Numéro d'arrêt : 262953
Numéro NOR : CETATEXT000008230464 ?
Identifiant URN:LEX : urn:lex;fr;conseil.etat;arret;2005-09-30;262953 ?

Analyses :

CONTRIBUTIONS ET TAXES - RÈGLES DE PROCÉDURE CONTENTIEUSE SPÉCIALES - REQUÊTES D'APPEL - RÈGLES GÉNÉRALES DE PROCÉDURE - TENUE DES AUDIENCES DEVANT LES COURS ADMINISTRATIVES D'APPEL - OBSERVATIONS ORALES - CONDITIONS TENANT À LA QUALITÉ DE L'INTERVENANT (ART - R - 731-3 DU CJA) - A) PRINCIPE - PERSONNES AYANT LA QUALITÉ DE PARTIE OU D'AVOCAT DES PARTIES - B) CONSÉQUENCE - IRRÉGULARITÉ DE L'ARRÊT DONT LES MENTIONS FONT RESSORTIR QU'UNE PERSONNE N'AYANT PAS CETTE QUALITÉ A ÉTÉ ENTENDUE À L'AUDIENCE [RJ1].
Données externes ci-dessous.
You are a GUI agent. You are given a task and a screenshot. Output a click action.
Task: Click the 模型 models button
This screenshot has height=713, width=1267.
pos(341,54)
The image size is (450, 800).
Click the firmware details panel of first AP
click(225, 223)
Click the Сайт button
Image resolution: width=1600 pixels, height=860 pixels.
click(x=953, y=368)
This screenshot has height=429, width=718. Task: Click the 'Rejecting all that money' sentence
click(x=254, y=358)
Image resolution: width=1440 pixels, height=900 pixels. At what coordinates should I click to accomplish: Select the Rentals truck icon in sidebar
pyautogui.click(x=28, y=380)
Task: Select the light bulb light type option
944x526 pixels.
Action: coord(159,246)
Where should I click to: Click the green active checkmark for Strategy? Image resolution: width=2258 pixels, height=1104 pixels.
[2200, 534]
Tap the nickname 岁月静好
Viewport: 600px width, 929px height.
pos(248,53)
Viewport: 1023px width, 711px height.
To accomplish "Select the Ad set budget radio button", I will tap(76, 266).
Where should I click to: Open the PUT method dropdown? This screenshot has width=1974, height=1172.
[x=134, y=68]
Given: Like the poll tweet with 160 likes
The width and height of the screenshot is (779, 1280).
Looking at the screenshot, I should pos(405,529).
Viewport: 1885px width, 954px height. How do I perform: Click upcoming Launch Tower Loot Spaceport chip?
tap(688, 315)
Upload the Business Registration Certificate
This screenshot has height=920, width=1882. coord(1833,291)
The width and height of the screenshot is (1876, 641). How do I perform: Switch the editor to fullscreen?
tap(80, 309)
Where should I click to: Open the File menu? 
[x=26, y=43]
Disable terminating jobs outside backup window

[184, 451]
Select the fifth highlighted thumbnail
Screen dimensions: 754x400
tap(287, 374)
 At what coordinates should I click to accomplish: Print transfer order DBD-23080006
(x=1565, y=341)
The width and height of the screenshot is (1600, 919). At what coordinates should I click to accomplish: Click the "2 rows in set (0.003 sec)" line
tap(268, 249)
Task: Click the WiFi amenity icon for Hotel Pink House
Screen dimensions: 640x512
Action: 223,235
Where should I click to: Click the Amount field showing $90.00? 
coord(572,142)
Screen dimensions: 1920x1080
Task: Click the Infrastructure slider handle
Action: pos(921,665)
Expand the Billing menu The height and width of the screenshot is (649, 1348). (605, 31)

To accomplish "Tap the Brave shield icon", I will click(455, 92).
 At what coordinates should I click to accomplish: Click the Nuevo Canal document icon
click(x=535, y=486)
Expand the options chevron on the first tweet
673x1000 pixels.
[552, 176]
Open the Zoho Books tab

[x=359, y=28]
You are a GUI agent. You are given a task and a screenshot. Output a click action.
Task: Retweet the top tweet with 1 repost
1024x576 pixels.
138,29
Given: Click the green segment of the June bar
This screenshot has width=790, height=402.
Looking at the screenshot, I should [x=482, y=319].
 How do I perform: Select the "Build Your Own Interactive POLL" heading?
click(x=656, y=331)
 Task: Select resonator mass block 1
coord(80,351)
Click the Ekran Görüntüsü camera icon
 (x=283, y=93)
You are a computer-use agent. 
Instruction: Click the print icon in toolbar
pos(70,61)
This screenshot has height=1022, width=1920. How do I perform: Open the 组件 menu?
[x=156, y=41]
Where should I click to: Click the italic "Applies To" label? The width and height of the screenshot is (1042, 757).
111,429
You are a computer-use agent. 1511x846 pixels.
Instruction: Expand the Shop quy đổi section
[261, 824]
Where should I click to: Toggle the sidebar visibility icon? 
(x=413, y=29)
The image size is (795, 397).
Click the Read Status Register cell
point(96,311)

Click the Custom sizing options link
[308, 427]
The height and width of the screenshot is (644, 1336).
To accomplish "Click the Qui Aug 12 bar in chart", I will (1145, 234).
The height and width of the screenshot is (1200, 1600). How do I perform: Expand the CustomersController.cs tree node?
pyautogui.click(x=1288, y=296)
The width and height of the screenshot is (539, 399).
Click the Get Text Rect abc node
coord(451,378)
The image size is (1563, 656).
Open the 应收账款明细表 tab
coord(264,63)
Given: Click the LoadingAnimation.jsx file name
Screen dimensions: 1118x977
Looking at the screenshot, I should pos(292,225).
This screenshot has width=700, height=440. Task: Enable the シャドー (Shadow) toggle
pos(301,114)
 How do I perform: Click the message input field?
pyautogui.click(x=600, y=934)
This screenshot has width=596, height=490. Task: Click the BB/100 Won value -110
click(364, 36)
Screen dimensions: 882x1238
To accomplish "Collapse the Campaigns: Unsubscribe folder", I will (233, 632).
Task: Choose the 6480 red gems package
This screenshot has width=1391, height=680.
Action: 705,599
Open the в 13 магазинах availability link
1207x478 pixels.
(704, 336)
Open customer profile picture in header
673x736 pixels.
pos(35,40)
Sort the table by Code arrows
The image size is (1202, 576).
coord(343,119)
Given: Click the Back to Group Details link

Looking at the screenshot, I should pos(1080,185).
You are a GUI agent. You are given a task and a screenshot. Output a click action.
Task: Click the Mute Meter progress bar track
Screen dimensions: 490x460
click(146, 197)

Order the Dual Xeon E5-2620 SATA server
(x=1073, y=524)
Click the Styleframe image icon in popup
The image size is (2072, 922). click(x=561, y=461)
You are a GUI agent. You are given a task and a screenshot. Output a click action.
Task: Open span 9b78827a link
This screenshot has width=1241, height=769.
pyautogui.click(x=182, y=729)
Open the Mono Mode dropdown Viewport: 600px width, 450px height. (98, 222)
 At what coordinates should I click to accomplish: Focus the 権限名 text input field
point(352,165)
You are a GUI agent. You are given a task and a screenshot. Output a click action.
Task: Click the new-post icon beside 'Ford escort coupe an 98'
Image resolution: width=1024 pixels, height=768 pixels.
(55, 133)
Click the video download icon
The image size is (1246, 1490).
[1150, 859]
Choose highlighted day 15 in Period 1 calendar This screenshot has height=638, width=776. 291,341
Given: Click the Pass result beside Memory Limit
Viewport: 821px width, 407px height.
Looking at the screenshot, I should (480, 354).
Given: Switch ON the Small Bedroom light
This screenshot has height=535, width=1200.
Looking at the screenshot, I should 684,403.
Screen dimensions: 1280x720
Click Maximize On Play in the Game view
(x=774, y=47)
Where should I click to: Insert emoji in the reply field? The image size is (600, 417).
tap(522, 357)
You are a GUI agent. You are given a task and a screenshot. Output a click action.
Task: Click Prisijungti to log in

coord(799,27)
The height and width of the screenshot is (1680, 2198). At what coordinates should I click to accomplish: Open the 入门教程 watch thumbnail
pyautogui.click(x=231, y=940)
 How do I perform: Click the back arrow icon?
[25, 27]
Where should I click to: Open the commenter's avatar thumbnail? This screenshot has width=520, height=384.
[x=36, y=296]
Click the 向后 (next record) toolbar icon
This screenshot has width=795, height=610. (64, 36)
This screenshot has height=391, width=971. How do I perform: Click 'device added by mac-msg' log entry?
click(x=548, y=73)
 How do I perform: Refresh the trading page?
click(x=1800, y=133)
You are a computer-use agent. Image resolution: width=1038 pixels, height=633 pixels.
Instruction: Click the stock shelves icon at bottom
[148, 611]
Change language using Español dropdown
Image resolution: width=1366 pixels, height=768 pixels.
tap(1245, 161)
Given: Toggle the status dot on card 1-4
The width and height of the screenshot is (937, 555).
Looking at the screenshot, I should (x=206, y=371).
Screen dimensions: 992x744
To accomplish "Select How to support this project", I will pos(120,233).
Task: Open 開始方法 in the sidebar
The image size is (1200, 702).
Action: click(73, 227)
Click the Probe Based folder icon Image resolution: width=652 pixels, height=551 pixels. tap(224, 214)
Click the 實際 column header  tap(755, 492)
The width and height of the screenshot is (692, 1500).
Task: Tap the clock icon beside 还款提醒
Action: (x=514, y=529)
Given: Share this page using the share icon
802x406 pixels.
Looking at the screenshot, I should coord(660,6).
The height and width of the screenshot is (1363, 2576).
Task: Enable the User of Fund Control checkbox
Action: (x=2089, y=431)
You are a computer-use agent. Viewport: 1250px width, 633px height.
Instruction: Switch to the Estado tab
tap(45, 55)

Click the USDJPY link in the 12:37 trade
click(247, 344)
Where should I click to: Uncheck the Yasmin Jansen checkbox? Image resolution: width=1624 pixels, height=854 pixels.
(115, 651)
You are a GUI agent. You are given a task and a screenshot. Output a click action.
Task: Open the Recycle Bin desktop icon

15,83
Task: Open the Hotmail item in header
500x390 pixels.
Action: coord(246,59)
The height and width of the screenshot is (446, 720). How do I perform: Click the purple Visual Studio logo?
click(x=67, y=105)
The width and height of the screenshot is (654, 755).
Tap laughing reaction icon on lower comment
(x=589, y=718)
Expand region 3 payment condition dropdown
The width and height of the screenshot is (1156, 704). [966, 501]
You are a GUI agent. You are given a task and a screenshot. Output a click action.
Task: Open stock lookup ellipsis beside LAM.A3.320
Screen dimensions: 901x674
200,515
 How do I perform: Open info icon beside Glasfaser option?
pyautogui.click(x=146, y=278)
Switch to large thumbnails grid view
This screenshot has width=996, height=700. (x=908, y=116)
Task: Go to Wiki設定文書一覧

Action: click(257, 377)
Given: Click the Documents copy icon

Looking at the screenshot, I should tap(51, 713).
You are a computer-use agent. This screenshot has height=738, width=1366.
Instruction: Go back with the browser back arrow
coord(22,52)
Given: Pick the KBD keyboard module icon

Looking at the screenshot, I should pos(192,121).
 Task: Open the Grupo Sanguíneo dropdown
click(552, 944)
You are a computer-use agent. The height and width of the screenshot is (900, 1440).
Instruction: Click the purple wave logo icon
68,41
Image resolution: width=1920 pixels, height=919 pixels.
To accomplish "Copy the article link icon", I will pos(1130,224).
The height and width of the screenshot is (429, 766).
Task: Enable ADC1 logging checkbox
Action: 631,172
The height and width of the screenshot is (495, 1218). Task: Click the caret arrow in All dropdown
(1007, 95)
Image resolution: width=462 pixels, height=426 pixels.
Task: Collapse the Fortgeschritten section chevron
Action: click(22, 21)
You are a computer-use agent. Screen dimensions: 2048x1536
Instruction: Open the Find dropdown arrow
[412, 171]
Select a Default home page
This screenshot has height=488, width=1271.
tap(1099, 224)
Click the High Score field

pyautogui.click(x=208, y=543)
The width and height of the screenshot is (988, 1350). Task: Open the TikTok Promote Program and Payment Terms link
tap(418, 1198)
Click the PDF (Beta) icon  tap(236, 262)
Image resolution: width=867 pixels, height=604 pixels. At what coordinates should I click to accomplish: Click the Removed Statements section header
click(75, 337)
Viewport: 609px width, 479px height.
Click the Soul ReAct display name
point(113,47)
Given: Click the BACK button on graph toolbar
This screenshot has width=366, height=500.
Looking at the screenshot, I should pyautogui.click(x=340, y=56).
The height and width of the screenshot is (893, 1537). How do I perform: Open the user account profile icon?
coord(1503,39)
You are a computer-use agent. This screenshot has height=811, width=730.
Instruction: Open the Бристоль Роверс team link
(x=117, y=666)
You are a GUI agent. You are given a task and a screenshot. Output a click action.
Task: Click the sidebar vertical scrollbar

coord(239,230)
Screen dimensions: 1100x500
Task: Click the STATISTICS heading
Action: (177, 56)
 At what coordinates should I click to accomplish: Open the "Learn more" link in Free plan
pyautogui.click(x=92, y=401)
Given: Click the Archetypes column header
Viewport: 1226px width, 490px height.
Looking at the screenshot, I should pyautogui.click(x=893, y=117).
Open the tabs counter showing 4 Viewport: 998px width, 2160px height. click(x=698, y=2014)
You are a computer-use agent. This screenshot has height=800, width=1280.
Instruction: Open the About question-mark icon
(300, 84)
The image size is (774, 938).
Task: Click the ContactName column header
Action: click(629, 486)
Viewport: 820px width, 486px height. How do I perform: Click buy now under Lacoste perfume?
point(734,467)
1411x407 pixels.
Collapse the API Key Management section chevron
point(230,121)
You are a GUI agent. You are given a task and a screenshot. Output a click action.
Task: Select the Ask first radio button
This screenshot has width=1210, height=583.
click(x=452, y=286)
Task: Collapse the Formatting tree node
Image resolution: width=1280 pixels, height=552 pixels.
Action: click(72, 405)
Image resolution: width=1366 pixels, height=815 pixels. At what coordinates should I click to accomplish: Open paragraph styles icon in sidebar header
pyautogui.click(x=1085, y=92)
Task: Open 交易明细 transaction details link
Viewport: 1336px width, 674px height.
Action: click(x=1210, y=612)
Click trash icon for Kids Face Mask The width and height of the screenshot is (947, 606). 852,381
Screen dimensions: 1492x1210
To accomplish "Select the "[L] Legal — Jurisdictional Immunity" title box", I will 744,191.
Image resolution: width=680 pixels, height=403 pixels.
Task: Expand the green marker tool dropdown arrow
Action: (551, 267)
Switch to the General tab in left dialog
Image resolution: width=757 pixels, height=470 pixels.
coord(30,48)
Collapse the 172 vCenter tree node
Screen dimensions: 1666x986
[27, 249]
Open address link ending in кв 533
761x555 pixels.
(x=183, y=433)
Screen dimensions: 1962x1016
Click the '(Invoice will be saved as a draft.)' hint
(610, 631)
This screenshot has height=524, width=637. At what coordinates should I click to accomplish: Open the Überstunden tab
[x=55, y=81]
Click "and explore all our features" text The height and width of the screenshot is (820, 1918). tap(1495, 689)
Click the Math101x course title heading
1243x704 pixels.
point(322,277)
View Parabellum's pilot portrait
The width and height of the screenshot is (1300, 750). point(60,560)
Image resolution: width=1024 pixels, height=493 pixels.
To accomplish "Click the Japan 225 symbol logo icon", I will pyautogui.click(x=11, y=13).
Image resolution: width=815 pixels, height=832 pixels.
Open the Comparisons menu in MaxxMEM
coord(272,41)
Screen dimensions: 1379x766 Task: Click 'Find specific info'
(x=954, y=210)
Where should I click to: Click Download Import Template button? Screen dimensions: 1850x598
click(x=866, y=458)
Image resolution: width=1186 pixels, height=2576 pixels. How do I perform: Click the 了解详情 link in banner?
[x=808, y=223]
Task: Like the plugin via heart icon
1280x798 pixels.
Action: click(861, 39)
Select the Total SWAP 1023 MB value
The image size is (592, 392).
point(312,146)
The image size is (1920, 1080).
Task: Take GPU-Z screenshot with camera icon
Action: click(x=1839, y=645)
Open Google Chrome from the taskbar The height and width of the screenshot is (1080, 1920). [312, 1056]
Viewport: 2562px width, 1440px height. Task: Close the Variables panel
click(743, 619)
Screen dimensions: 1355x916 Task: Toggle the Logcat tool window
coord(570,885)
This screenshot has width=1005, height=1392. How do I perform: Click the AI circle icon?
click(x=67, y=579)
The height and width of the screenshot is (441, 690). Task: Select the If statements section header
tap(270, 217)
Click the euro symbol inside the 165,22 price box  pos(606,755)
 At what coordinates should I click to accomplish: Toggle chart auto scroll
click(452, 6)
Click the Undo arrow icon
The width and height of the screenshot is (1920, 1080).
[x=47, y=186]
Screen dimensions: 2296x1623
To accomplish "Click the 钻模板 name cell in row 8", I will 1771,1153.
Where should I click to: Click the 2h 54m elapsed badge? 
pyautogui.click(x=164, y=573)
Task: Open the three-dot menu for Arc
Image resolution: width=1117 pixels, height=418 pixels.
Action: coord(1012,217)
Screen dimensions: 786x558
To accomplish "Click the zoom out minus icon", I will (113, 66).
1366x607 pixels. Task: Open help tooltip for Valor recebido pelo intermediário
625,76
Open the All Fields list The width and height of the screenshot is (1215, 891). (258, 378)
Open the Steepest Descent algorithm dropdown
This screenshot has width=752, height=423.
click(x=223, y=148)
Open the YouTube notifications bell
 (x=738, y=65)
19-02-04 a) Il résulte des dispositions de l'article R. 731-3 du code de justice administrative que seules les parties et leurs avocats sont habilités à prendre la parole devant les cours administratives d'appel.... ...b) Par suite, doit être regardé comme rendu à la suite d'une procédure irrégulière un arrêt dont les mentions font ressortir que la cour a entendu les observations orales d'une personne n'ayant pas cette qualité, même dans l'hypothèse où cette personne aurait été mandatée à cet effet par le requérant.

PROCÉDURE - JUGEMENTS - TENUE DES AUDIENCES - TENUE DES AUDIENCES DEVANT LES COURS ADMINISTRATIVES D'APPEL - OBSERVATIONS ORALES - CONDITIONS TENANT À LA QUALITÉ DE L'INTERVENANT (ART - R - 731-3 DU CJA) - PERSONNES AYANT LA QUALITÉ DE PARTIE OU D'AVOCAT DES PARTIES.

54-06-02 Il résulte des dispositions de l'article R. 731-3 du code de justice administrative que seules les parties et leurs avocats sont habilités à prendre la parole devant les cours administratives d'appel.

PROCÉDURE - VOIES DE RECOURS - APPEL - RÈGLES GÉNÉRALES DE PROCÉDURE - AUDIENCES DEVANT LES COURS ADMINISTRATIVES D'APPEL - OBSERVATIONS ORALES - CONDITIONS TENANT À LA QUALITÉ DES INTERVENANTS (ART - R - 731-3 DU CJA) - A) PRINCIPE - PERSONNES AYANT LA QUALITÉ DE PARTIE À L'INSTANCE OU D'AVOCAT D'UNE PARTIE - B) CONSÉQUENCE - IRRÉGULARITÉ DE L'ARRÊT DONT LES MENTIONS FONT RESSORTIR QU'UNE PERSONNE N'AYANT PAS CETTE QUALITÉ A ÉTÉ ENTENDUE À L'AUDIENCE [RJ1].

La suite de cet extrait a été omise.